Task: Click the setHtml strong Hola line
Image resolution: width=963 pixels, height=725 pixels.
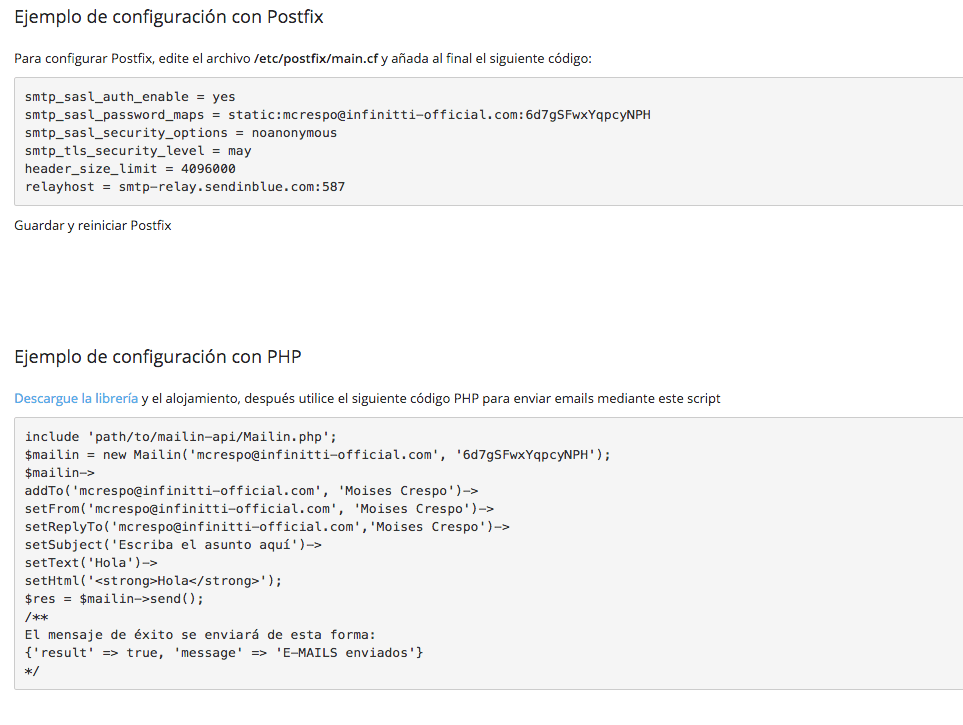Action: tap(154, 581)
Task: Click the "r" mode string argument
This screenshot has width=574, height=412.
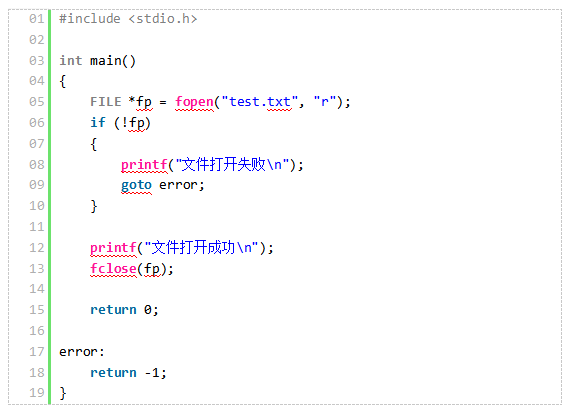Action: (324, 102)
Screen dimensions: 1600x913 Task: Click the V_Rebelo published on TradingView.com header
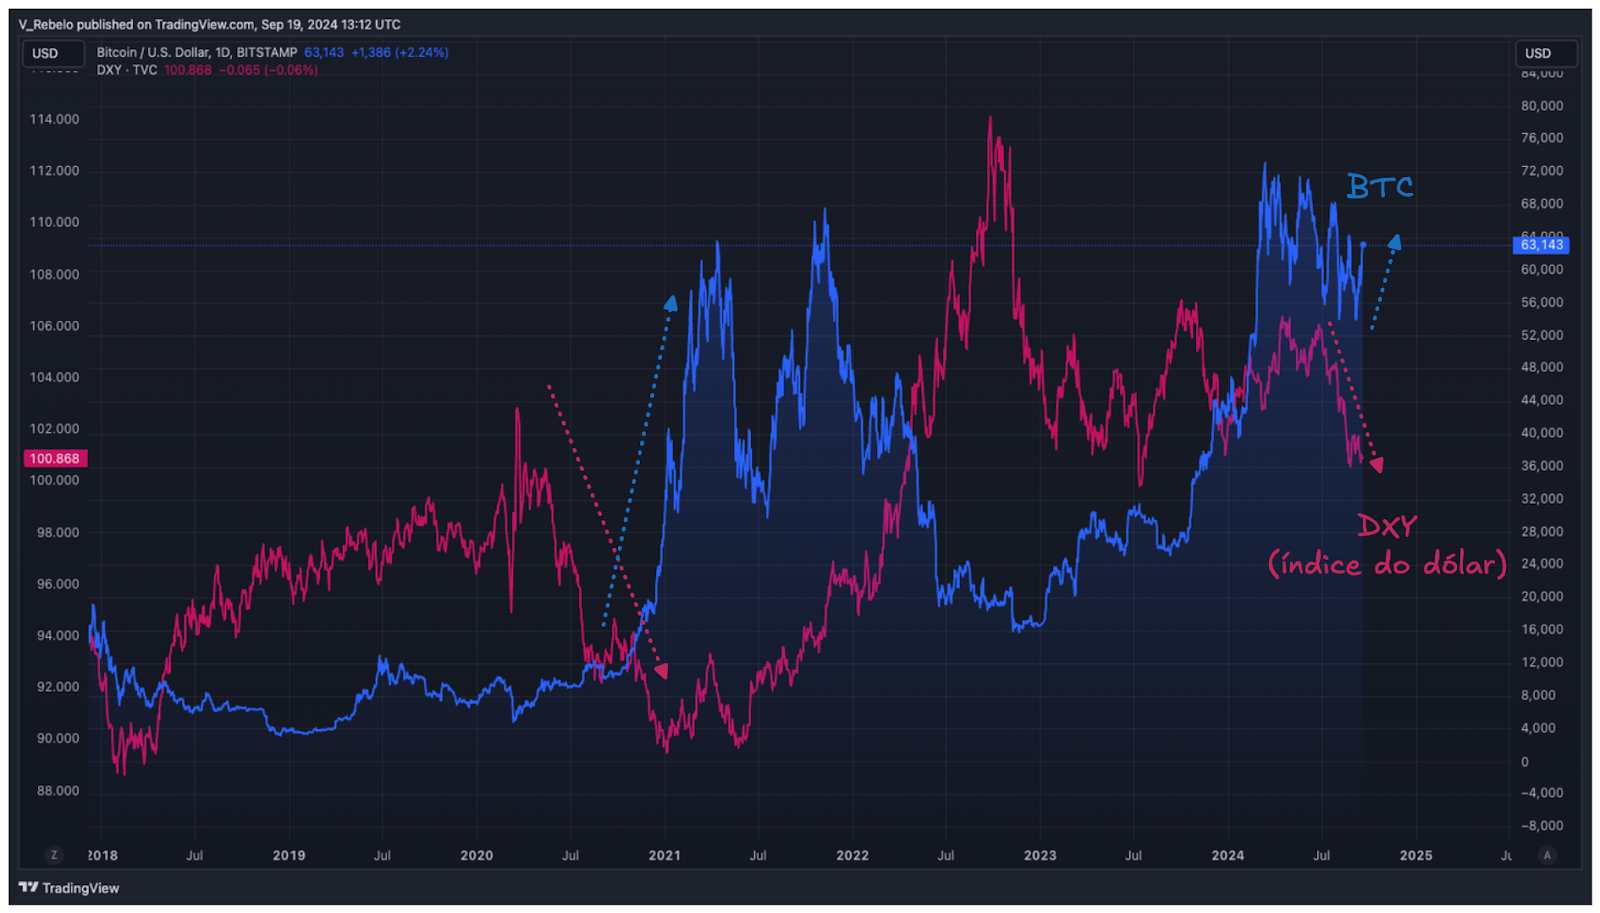tap(209, 24)
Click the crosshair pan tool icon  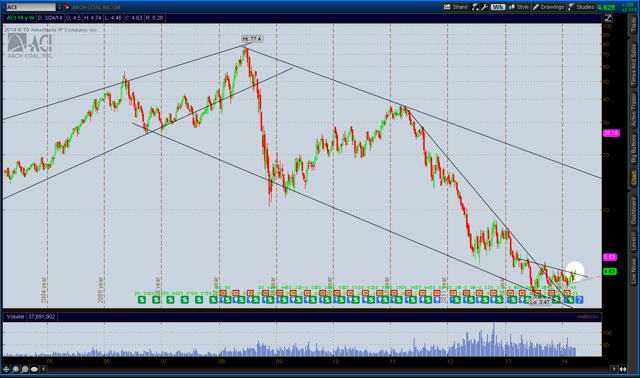[6, 369]
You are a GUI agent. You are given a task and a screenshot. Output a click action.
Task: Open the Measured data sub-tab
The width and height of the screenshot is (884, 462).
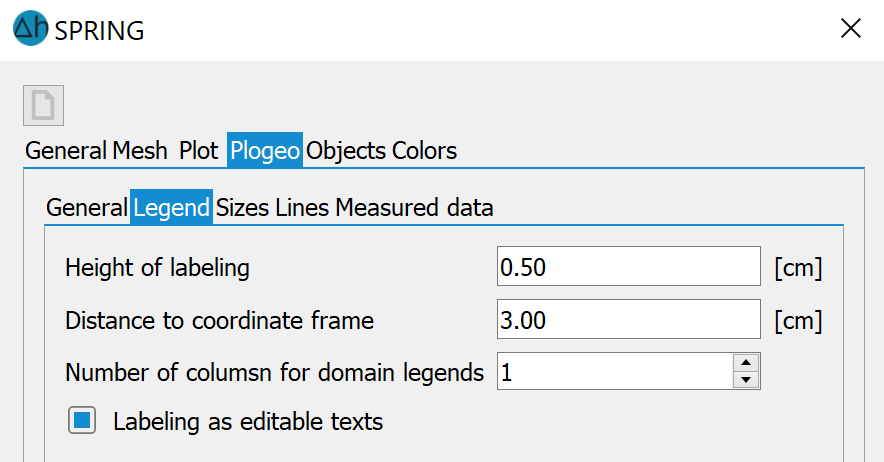[414, 208]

**REQUIRED WORK:**
Write out again, word for word, only the lines from the one with "Task: Open the Measured data sub-tab" through the last line of the material, and omit each picture.

**SOLUTION TO THE PROBLEM:**
Task: Open the Measured data sub-tab
The width and height of the screenshot is (884, 462).
[414, 208]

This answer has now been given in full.